**PROBLEM DETAILS**
Extract every line of the records below that contains the string "driver". Matching is case-sensitive.

**DATA LISTING**
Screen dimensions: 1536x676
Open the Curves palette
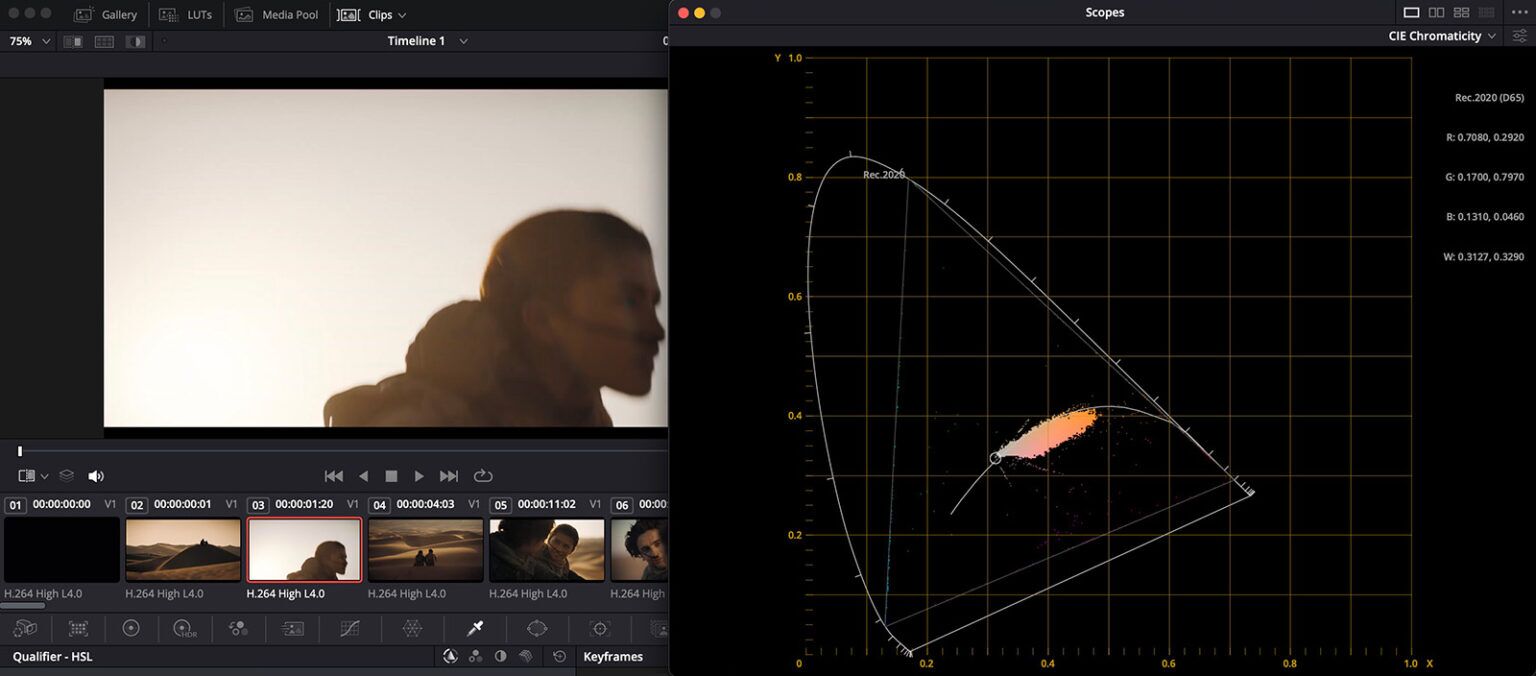pos(349,628)
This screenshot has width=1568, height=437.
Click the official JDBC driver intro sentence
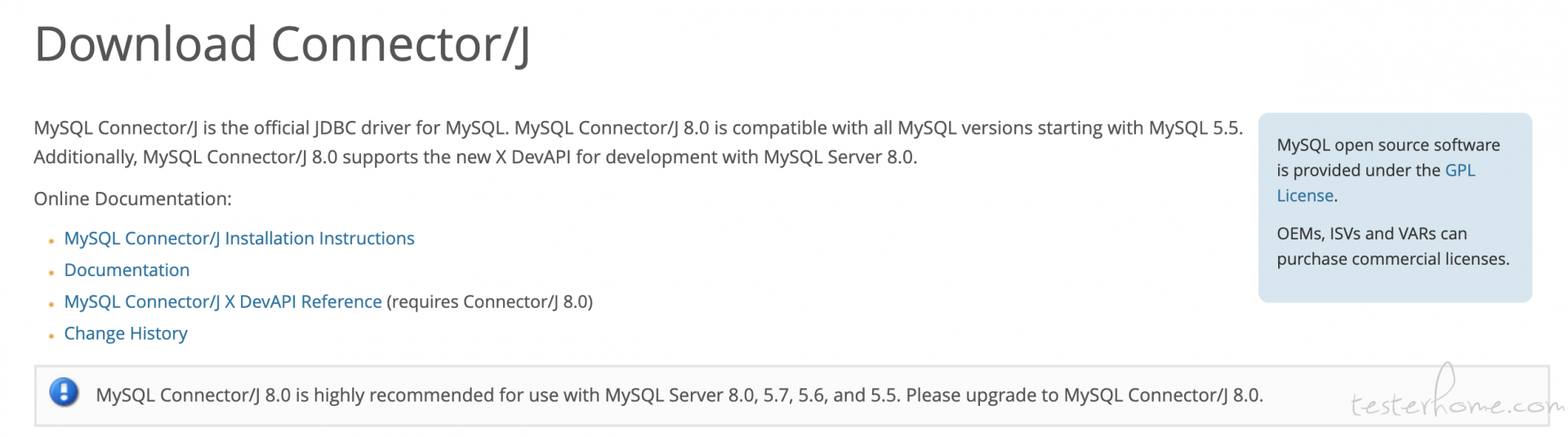tap(272, 128)
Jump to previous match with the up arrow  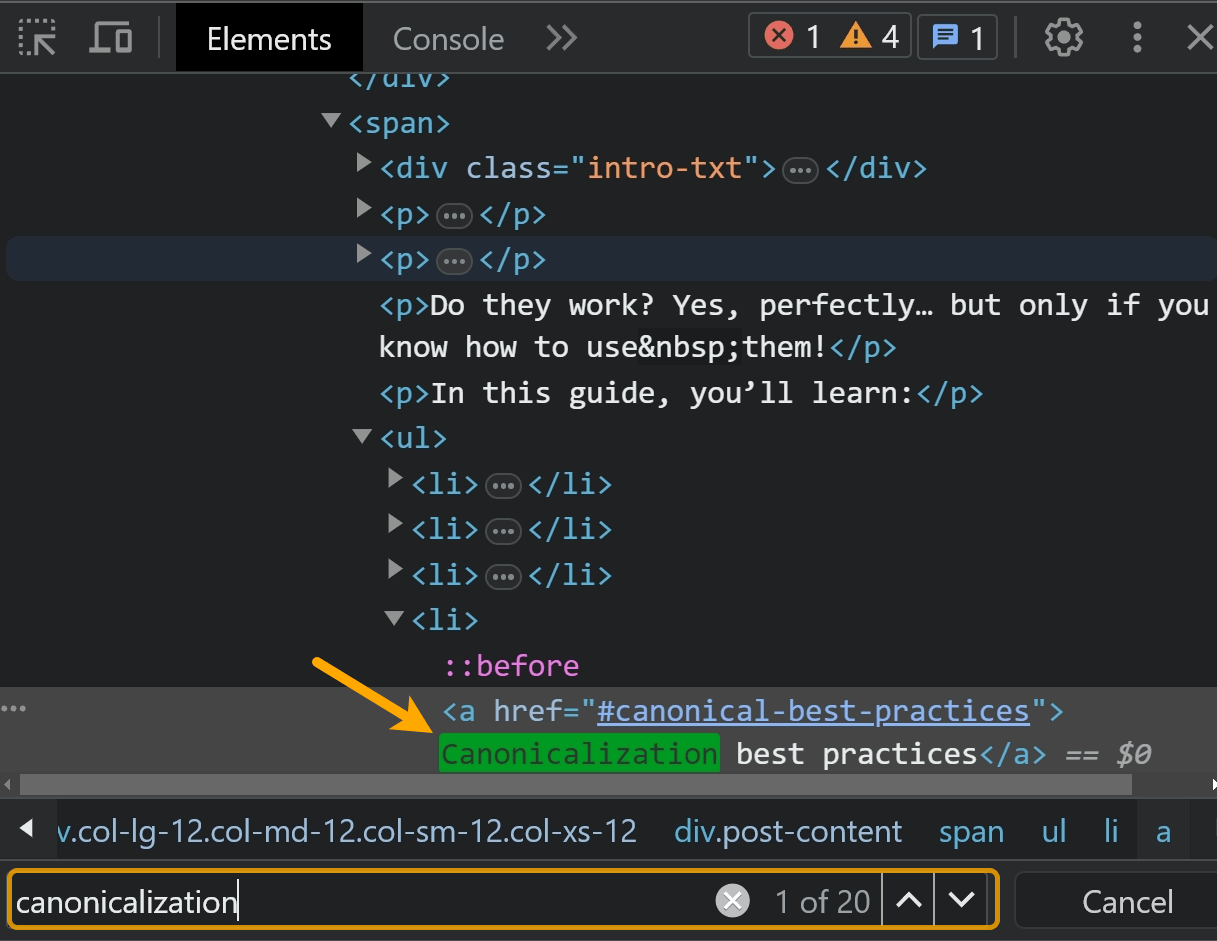click(907, 899)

**EXERCISE RESULT**
Click the official JDBC driver intro sentence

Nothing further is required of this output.